# RECORD EXTRACTS:
-.-.-

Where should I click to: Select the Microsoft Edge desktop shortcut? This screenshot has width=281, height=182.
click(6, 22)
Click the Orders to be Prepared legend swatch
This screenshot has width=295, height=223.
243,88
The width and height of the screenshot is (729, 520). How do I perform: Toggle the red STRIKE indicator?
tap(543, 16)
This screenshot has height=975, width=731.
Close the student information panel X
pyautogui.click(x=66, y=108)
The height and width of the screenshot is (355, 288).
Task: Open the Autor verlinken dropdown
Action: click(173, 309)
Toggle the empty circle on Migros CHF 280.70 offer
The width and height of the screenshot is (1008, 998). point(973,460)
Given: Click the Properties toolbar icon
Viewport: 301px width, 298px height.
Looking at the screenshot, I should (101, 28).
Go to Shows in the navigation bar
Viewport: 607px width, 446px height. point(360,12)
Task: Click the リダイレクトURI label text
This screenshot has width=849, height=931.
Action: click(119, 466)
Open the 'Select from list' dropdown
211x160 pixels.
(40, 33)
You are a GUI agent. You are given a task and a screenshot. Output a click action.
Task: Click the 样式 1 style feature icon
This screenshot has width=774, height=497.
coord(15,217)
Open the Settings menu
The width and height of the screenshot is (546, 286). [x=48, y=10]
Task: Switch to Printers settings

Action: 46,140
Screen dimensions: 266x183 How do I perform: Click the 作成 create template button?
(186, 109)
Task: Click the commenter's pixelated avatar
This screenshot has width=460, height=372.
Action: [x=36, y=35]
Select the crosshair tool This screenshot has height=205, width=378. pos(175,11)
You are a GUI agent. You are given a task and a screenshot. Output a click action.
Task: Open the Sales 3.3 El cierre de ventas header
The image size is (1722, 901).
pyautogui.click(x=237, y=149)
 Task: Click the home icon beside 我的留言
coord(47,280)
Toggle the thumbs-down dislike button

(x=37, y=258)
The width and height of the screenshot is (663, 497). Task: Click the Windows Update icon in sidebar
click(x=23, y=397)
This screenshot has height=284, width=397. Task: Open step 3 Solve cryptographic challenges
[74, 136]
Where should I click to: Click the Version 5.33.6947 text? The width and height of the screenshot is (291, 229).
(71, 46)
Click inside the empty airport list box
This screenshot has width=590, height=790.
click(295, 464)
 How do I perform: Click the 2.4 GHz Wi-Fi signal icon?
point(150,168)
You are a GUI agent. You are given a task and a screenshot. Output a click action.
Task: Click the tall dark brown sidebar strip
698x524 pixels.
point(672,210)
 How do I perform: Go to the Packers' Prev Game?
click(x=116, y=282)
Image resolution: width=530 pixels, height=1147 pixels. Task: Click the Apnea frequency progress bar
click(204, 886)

-.-.-

# REQUEST:
How many lines of the records above contain the word "Open", counting case? Reply with the number only.

# RESPONSE:
5